WORK TASK: From the line containing "You are a computer-use" down to the line containing "The width and", copy out the entries below exactly, both lines included, and nothing else; pictures do not belong in the copy.

RECORD EXTRACTS:
▬▬▬▬▬▬
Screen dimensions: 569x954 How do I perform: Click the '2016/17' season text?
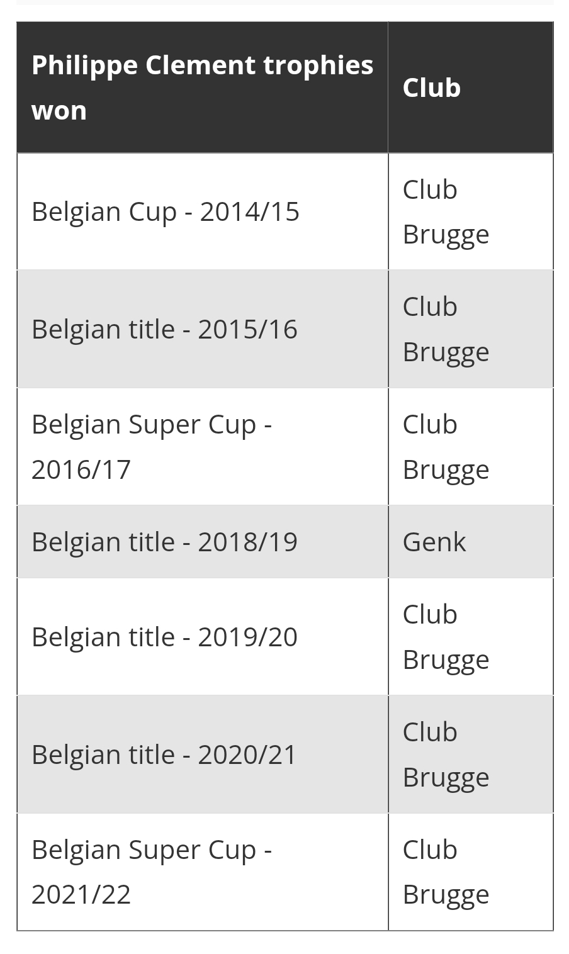click(x=81, y=469)
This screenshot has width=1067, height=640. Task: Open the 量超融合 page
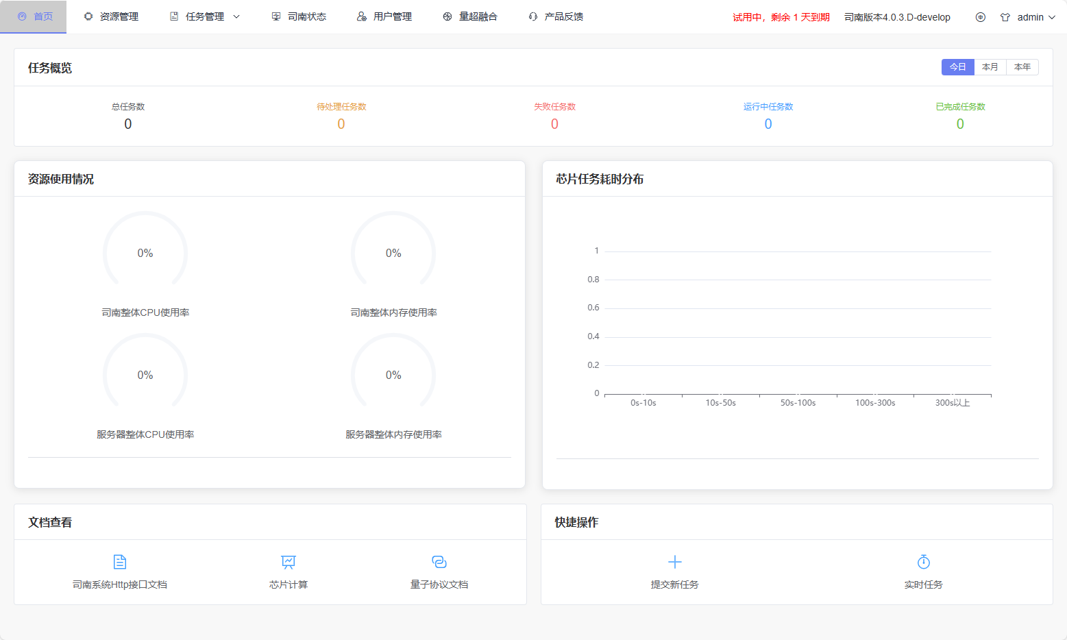coord(470,16)
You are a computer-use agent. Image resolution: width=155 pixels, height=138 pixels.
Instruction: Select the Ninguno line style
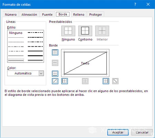coord(16,33)
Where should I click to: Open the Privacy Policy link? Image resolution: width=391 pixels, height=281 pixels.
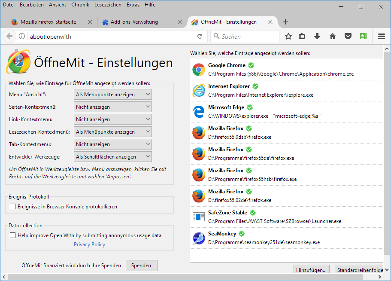point(89,244)
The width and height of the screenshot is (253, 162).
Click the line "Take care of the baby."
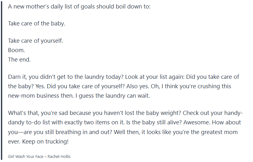click(36, 24)
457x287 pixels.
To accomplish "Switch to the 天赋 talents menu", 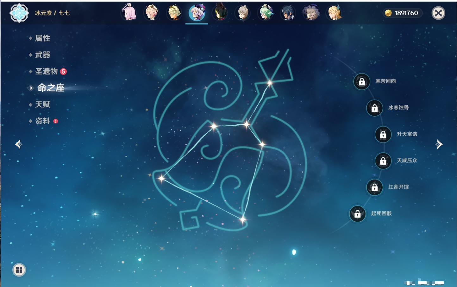I will point(42,104).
▬▬▬▬▬▬
TASK ANSWER:
You are a computer-use agent. Image resolution: width=155 pixels, height=138 pixels.
Instruction: Select the Ninguno line style
coord(16,33)
Where should I click to: Open the Privacy Policy link? Image resolution: width=391 pixels, height=281 pixels.
point(89,244)
The width and height of the screenshot is (253, 162).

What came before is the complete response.